Transformation Pipeline
=======================

The encoding generates a transformation pipeline that converts coordinates using the concepts from :ref:`ck_tile_transforms` and :ref:`ck_tile_adaptors`:

..
   Original mermaid diagram (edit here, then run update_diagrams.py)

   .. mermaid::

      flowchart LR
          subgraph "Input Coordinates"
              P["P-coordinates<br/>[warp_id, lane_id]"]
              Y["Y-coordinates<br/>[y0, y1, y2, y3]"]
          end

          subgraph "Transformation Pipeline"
              C1["Combine P+Y"]
              T1["Replicate<br/>Transform<br/>(if R-dims exist)"]
              T2["Unmerge<br/>Transform<br/>(break into H-dims)"]
              T3["Merge<br/>Transform<br/>(combine to X-dims)"]
          end

          subgraph "Output"

## PROVIDED MATERIAL
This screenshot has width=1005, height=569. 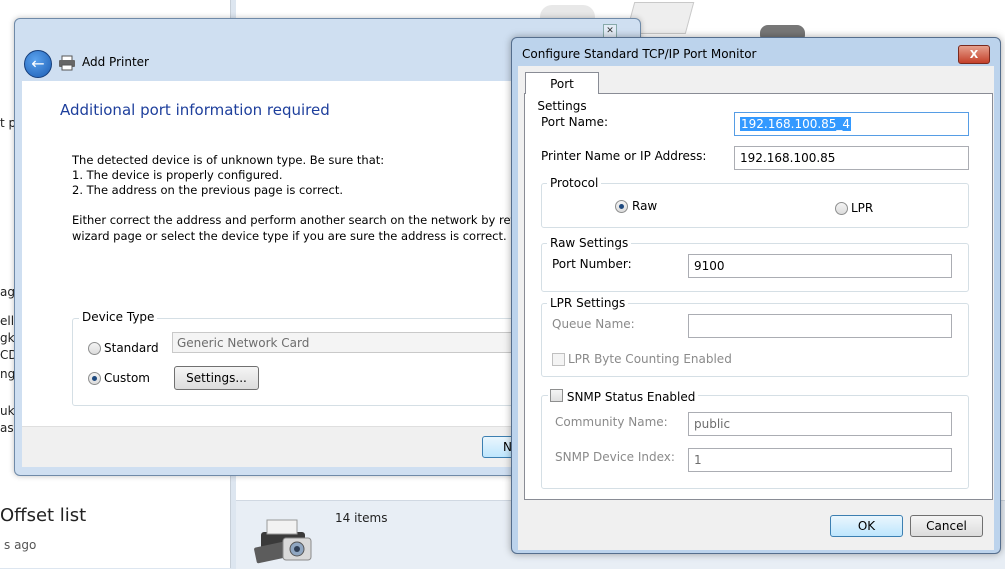 I want to click on cancel-button: Cancel, so click(x=946, y=526).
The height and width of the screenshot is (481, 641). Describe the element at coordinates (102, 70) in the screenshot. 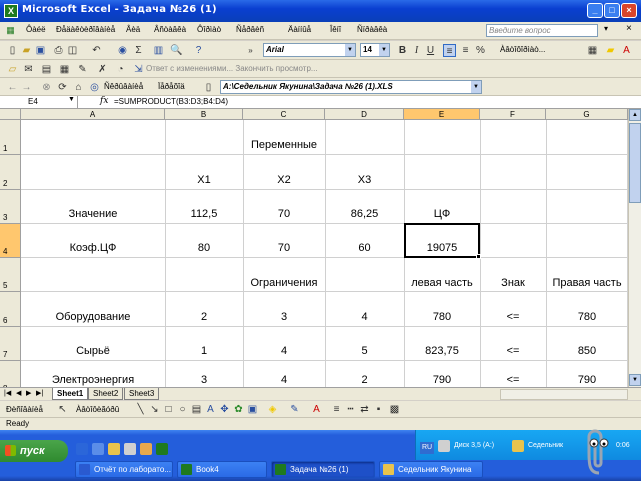

I see `delete-comment-icon: ✗` at that location.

## INSTRUCTIONS
**A.** Rewrite the paragraph beginning "The encoding generates a transformation pipeline" from the transformation pipeline excerpt as one shorter sentence, keeping its main facts.
**B.** Does each statement agree with the transformation pipeline excerpt? Answer yes or no for each, quoting the deciding words. (i) The Replicate transform applies only when R-dims exist. (ii) The Unmerge transform combines coordinates into X-dims. (iii) After editing the diagram, update_diagrams.py should be run.
**C.** Retype the transformation pipeline excerpt from "The encoding generates" up to and including "then run update_diagrams.py)".

## RESULTS
**A.** The encoding builds a coordinate-converting transformation pipeline based on the concepts in :ref:`ck_tile_transforms` and :ref:`ck_tile_adaptors`.

**B.**
(i) Yes: "(if R-dims exist)"
(ii) No: "(break into H-dims)"
(iii) Yes: "edit here, then run update_diagrams.py"

**C.**
The encoding generates a transformation pipeline that converts coordinates using the concepts from :ref:`ck_tile_transforms` and :ref:`ck_tile_adaptors`:

..
   Original mermaid diagram (edit here, then run update_diagrams.py)